L’univocité, autre terme de la terminologie classique, désigne aussi la relation entre le sens et la forme du terme, mais selon l’équation un sens à une forme, et est donc en quelque sorte l’inverse de la monosémie. Elle est nettement évocatrice elle aussi d’un idéal de la communication spécialisée de laquelle toute synonymie serait bannie, mais elle souffre souvent, comme la monosémie, des effets de l’usage, qui installe çà et là des synonymes, souvent partiels, ou temporaires, autant d’accrocs à l’idéal rêvé par les terminologues wüstériens. Il n’est pas rare d’avoir une pluralité de termes correspondant à un même concept[3]. Un examen, même rapide, des travaux des commissions ministérielles de terminologie en France témoigne de la reconnaissance en quelque sorte officielle de la synonymie en terminologie. « On a donc, dans la réalité des faits, une situation dans laquelle, pour un même concept, un terme est présenté comme normalisé et d’autres lui sont, le cas échéant, associés comme ses synonymes reconnus » (Thoiron : à paraître).

Monosémie et univocité sont indiscutablement utiles dans une terminologie planificatrice ou standardisatrice, mais elles ne sont que très partiellement opératoires dans une terminologie descriptive. Faut-il en déduire qu’elles n’ont plus cours ? En fait, ce qui se passe en terminologie n’est pas aussi éloigné de ce qui se passe pour les mots du lexique général. La différence entre le terme et le mot est dans le fait que dans le cas du terme un contrôle identifiable s’exerce sur le sens, de manière plus ou moins rigoureuse selon les langues, les domaines et les époques. Ce contrôle, émanant d’un individu ou d’un groupe, relayé par une communauté plus ou moins large, permet à chaque fois que le terme s’éloigne du sens communément admis de le ramener dans le droit chemin, ou de s’entendre sur une évolution. C’est grâce à ce contrôle que le terme peut rester, dans chacun de ses contextes d’emploi, sinon parfaitement monosémique, au moins suffisamment précis pour fonctionner en tant que terme sur le sens duquel les spécialistes seront d’accord. On peut dire qu’il y a une absence d’ambiguïté ponctuelle même lorsque la monosémie a disparu et/ou que la synonymie s’est installée. C’est d’ailleurs cette absence contrôlée d’ambiguïté qui permet de décider que l’on a affaire à un terme lorsqu’un mot du lexique général est utilisé dans un sens spécialisé : par exemple si un négociant en agro-alimentaire utilise le mot lait, ainsi devenu terme.

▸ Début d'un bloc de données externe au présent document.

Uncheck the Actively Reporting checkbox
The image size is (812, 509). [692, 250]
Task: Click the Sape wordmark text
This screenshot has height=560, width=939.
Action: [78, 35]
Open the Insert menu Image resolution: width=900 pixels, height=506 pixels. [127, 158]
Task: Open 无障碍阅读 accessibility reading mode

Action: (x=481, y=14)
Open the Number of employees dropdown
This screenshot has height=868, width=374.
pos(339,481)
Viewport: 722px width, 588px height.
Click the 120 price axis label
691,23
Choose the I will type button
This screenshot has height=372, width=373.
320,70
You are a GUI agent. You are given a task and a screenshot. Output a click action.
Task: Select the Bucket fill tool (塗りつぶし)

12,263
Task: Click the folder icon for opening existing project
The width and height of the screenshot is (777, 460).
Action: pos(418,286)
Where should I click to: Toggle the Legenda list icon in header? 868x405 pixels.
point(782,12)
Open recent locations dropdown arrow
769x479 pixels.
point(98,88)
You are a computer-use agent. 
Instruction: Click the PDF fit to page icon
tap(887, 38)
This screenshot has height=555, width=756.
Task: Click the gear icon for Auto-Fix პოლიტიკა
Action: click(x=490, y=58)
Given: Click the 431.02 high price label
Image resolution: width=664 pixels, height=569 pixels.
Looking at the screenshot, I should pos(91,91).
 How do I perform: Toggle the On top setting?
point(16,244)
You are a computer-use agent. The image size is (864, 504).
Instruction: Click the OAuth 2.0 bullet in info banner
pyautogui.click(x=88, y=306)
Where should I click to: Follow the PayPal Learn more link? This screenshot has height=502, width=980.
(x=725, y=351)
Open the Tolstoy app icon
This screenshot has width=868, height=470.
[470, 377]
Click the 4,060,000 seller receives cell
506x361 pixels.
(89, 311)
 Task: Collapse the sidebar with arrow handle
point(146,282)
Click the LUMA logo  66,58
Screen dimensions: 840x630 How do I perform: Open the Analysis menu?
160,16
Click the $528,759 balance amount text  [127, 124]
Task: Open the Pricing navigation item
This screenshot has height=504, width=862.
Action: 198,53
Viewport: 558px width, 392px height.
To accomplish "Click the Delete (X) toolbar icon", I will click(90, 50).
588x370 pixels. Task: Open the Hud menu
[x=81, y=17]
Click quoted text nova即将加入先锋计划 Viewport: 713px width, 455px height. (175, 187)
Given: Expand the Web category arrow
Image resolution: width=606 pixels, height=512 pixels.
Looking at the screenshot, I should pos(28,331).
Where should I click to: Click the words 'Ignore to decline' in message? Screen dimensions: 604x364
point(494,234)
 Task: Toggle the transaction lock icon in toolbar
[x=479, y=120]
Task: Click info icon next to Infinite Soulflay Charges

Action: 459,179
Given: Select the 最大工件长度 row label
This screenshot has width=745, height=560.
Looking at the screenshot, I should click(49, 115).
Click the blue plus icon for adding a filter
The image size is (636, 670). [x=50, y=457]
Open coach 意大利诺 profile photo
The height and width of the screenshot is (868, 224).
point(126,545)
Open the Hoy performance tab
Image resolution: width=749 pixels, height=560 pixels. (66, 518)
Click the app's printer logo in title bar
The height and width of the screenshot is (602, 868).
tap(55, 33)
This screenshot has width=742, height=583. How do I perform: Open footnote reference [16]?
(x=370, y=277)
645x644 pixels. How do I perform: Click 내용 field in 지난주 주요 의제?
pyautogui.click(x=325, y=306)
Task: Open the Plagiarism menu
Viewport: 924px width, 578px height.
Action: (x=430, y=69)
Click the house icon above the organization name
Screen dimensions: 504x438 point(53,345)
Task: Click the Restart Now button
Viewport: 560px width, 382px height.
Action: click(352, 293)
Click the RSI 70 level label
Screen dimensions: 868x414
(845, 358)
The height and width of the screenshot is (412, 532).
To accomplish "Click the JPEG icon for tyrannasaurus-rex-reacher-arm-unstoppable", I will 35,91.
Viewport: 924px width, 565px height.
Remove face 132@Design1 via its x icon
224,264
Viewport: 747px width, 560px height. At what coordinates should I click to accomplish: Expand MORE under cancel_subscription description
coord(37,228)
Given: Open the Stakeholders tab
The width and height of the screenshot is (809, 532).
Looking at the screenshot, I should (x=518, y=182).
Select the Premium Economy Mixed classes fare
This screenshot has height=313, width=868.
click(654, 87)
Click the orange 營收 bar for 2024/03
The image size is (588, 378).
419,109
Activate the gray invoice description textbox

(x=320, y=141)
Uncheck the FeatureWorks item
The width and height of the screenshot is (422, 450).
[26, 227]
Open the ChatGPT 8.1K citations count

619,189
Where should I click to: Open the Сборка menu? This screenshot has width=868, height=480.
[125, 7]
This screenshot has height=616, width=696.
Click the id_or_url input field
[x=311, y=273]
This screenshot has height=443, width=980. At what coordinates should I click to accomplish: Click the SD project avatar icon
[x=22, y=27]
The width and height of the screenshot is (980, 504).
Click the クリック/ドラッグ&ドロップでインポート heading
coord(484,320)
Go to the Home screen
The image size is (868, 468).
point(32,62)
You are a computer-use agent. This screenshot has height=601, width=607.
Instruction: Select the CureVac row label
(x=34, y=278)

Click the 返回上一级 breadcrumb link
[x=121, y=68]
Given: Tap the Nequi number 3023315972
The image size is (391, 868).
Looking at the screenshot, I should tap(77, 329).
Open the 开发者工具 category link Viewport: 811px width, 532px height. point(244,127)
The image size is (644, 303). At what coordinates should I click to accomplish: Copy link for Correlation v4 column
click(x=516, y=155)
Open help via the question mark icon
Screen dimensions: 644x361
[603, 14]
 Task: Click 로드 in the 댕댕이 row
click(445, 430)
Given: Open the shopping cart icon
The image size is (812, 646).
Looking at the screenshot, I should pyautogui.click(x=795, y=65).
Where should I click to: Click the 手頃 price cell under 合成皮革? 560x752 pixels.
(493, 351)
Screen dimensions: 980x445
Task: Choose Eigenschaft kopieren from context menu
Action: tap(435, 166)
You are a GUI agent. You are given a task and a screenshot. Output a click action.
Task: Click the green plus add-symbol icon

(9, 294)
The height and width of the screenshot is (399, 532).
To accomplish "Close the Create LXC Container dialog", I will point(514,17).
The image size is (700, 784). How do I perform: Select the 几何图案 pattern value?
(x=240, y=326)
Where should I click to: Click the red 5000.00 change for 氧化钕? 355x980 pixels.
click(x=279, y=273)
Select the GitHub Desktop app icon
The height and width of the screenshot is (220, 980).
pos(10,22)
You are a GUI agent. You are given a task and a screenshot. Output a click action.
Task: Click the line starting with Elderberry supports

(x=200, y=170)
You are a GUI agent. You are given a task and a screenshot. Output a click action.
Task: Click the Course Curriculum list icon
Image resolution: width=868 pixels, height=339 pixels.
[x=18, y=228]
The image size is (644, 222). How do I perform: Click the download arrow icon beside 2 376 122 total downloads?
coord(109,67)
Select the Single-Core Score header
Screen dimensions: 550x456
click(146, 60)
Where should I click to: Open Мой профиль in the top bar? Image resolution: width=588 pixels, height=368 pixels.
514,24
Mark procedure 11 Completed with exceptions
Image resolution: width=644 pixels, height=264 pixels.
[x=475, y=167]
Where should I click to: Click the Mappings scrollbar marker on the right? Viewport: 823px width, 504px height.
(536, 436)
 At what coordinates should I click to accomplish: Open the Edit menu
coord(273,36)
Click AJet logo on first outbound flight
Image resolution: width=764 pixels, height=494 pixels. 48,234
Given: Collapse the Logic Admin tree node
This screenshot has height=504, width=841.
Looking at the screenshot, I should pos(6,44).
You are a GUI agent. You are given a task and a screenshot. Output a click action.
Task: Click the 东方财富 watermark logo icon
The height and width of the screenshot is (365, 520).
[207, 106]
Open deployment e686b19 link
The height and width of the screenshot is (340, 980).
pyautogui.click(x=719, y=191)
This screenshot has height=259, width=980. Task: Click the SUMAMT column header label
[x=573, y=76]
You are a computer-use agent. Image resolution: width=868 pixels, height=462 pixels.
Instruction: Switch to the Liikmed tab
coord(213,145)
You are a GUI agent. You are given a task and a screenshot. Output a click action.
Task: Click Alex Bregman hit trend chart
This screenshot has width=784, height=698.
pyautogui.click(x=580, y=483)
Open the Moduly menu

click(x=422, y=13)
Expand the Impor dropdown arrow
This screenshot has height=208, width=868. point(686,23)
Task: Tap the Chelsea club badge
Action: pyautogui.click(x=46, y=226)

2.2. Le terme « étiquette » d’un concept

En terminologie classique, le terme est décrit comme une étiquette apposée sur une « unité de pensée » qu’il désigne, et que l’on est convenu d’appeler concept, quelquefois notion (Sager 1990 : 23 ; Depecker 2002). Ceci conduit naturellement tout linguiste à s’interroger sur ce qu’est le concept et sur les relations entre signifié et concept, sans parler du référent, de même que sur les relations entre le concept, le signifié et les éléments traditionnellement utilisés pour décrire le sens, qu’on les appelle traits comme en sémantique ou caractères comme en terminologie classique. Il s’agit de savoir si les concepts qui correspondent aux termes sont différents de ceux qui correspondent aux mots, et/ou si la relation entre le signe et le concept est différente. On a tendance à dire que le sens d’un terme se confond avec la conceptualisation de ce qu’il désigne, alors que le sens d’un mot, son signifié saussurien, comprend d’autres composants, parfois désignés par le terme de connotation, que la communauté, ou chaque locuteur, constitue petit à petit au fur et à mesure que s’accumulent les usages[4].

La vision selon laquelle le terme ne serait que l’étiquette d’un concept suppose que le sens du terme ne soit que dénotatif, ce qu’il est certes dans l’idéal, et peut-être dans un certain nombre de cas au moment de sa naissance, voire de certaines de ses mises en oeuvre. Mais un sens connotatif peut fort bien s’attacher à un terme au fur et à mesure des usages en discours, comme à un mot. Que le terminologue choisisse de l’ignorer lorsqu’il se penche sur une terminologie est une chose, mais cela ne signifie pas que le connotatif n’existe pas. Par ailleurs, cette vision du terme-étiquette convient bien à la terminologie wüstérienne, qui pose comme principe l’universalité des concepts, mais cette universalité n’existe sans doute que pour certains concepts alors que de nombreux autres sont bel et bien spécifiques d’une communauté, comme les mots de la langue.

2.3. Terme étiquette et terme de discours

Une autre différence fondamentale, plus rarement évoquée mais indispensable pour comprendre les nouvelles tendances de la terminologie, oppose le terme étiquette et le terme de discours. Par terme étiquette, nous voulons dire celui qui est utilisé exclusivement à des fins d’identification et de classification (de ce point de vue, les numéros de référence des articles d’un catalogue de vente par correspondance, par exemple, peuvent être assimilés à des termes).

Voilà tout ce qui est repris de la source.